> [Zadanie a]:
Jakie ćwiczenia wymienia wpis o tygodniu treningów w numerowanych listach zajęć w klubie? Podaj każde tylko raz.

++++ Tekst

Kojarzą mi się też z fioletową kaszanką..
Robię z nich vege gulasz.. ciekawa jestem
Sobota: 10 km rower + 1h TBC+ 1h sztang
Niedziela: nic (tylko malowanie ścian + sprzątanie)_więcej czasu mi to zajmuje niż myślałam
Poniedziałek: 20 km rower + półgodzinny relaks w saunie (nauczyłam się wreszcie ustawiać ją na określoną godzinę)
Wtorek: 20 km na rowerze +
wieczorem w klubie:
1. Martwy ciąg: 35kg x 15 rozgrzewkowo, 40 kg x 10 x 3 serie,
2. Wyciskanie sztangielek na ławce skośnej: 8kg/rękę x 15 x 4 serie,
3. Wiosłowanie: 20 kg x 15 x 4 serie,
4. Wznosy tułowia na ławce rzymskiej 20 x 3 serie,
I godzina interwałów chyba nigdy ich nie ogarnę..
Środa: 20 km rower + relaks (spanie) w saunie pół godziny,
Czwartek: 20 km rower + kompleks x4
I korpo kolacja: świetne żarcie np. pieczone z tymiankiem korzeniowe warzywa (ciastko rozmazałam na talerzyku)
Piątek: 20 km rower + pół godziny marszobiegu,
wieczorem w klubie:
1. Martwy ciąg: 35kg x 15 rozgrzewkowo, 40 kg x 10 x 3 serie,
2. Przyciąganie drążka wyciągu poziomo: 25 kg x 15 x 3 serie,
3. Rozpiętki na bosu: 5kg/rękę x 15 x 3 serie,
4. Wznosy tułowia na ławce rzymskiej 20 x 3 serie,
godzina TBC mocno,tyłek kwiczał
Sobota: 10 km rower (chociaż taka zima się zrobiła, że mogły być nici z tego)
+ 1h TBC + 1h sztang
a teraz będę sypialnię malowała...
diuna84
27 lutego 2018, 12:36nie znam tego ziemniaka, co to za odmiana.
EwaFit
25 lutego 2018, 08:55Beatko, wyjdę na wsioka :) (no ok, mieszkam i tak na wsi...)...ale co to za warzywo? O aktywności nie pisze,,,,bo jak patrzę jak wymiatasz, to dla mnie to jest jeszcze poza moimi mozliwościami...póki co ciesze sie z dodanych sobie kolejnych 5 mint na bieżni i na orbiteku i że dałam radę :) ps. Jak ty dziewczyno jezdzisz na tym rowerze zimą? Masz jakies zimowe oponki?
beaataa
25 lutego 2018, 10:14:) to są fioletowe ziemniaki:) pierwszy raz się na nie natknęłam przy okazji zakupów w większym sklepie, bo ja warzywa i owoce kupuję w warzywniaku, a tam są zwykłe rzeczy, lokalne bardziej. Opony mam z mocnym bieżnikiem, ale na lód i śnieg to tylko uważność + nierobienie gwałtownych ruchów pomaga:)
tarasiuk
24 lutego 2018, 18:32Super sprawa z takim gulaszem <3
Naturalna! (Redaktor)

++++++++
++++ Wiersze danych

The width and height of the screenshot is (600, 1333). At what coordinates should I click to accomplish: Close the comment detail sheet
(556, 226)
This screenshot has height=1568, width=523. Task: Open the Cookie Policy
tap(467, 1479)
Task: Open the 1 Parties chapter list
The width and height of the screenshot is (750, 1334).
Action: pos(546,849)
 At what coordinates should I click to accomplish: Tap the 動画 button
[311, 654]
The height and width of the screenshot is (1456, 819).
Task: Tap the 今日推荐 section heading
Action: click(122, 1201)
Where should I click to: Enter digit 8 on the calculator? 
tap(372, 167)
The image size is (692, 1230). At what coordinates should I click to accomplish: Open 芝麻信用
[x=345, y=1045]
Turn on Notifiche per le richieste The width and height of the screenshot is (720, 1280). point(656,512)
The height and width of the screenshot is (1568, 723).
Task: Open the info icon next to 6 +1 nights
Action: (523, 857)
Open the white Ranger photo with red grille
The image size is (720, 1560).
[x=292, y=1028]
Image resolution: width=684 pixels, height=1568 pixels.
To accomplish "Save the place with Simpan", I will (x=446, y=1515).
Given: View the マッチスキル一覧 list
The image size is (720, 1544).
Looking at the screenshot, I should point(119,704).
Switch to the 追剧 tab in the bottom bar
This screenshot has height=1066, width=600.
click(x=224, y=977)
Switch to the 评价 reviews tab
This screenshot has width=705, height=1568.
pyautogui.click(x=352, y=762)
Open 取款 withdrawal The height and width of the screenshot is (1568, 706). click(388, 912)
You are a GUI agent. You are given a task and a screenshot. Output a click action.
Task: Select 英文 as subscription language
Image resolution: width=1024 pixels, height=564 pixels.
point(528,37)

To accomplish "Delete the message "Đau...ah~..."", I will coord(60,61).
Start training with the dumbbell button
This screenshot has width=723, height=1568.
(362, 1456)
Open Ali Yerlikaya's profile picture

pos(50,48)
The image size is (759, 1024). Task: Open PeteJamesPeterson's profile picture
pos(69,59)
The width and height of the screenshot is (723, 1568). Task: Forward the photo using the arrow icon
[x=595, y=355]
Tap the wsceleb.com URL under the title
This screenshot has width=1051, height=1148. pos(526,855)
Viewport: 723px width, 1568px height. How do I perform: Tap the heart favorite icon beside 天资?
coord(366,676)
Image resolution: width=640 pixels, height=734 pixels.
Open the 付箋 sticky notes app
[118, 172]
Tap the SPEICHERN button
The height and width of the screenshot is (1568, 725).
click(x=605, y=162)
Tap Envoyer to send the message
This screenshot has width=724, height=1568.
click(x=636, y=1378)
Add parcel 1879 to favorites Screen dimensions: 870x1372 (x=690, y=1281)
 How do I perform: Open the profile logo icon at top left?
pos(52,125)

++++++++

> [Zadanie b]:
Zredaguj listing od jego pierwszego wiersza do wiersza zawierającego „tap(467, 1479)” włącznie, zamieniając „Cookie Policy” na „Privacy Policy”. Resztę tych wierszy pozostaw bez zmian i podaj tylko je.

> [Pełna odpowiedź a]:
Martwy ciąg
Wyciskanie sztangielek na ławce skośnej
Wiosłowanie
Wznosy tułowia na ławce rzymskiej
Przyciąganie drążka wyciągu poziomo
Rozpiętki na bosu

> [Pełna odpowiedź b]:
The width and height of the screenshot is (600, 1333). At what coordinates should I click to accomplish: Close the comment detail sheet
(556, 226)
This screenshot has height=1568, width=523. Task: Open the Privacy Policy
tap(467, 1479)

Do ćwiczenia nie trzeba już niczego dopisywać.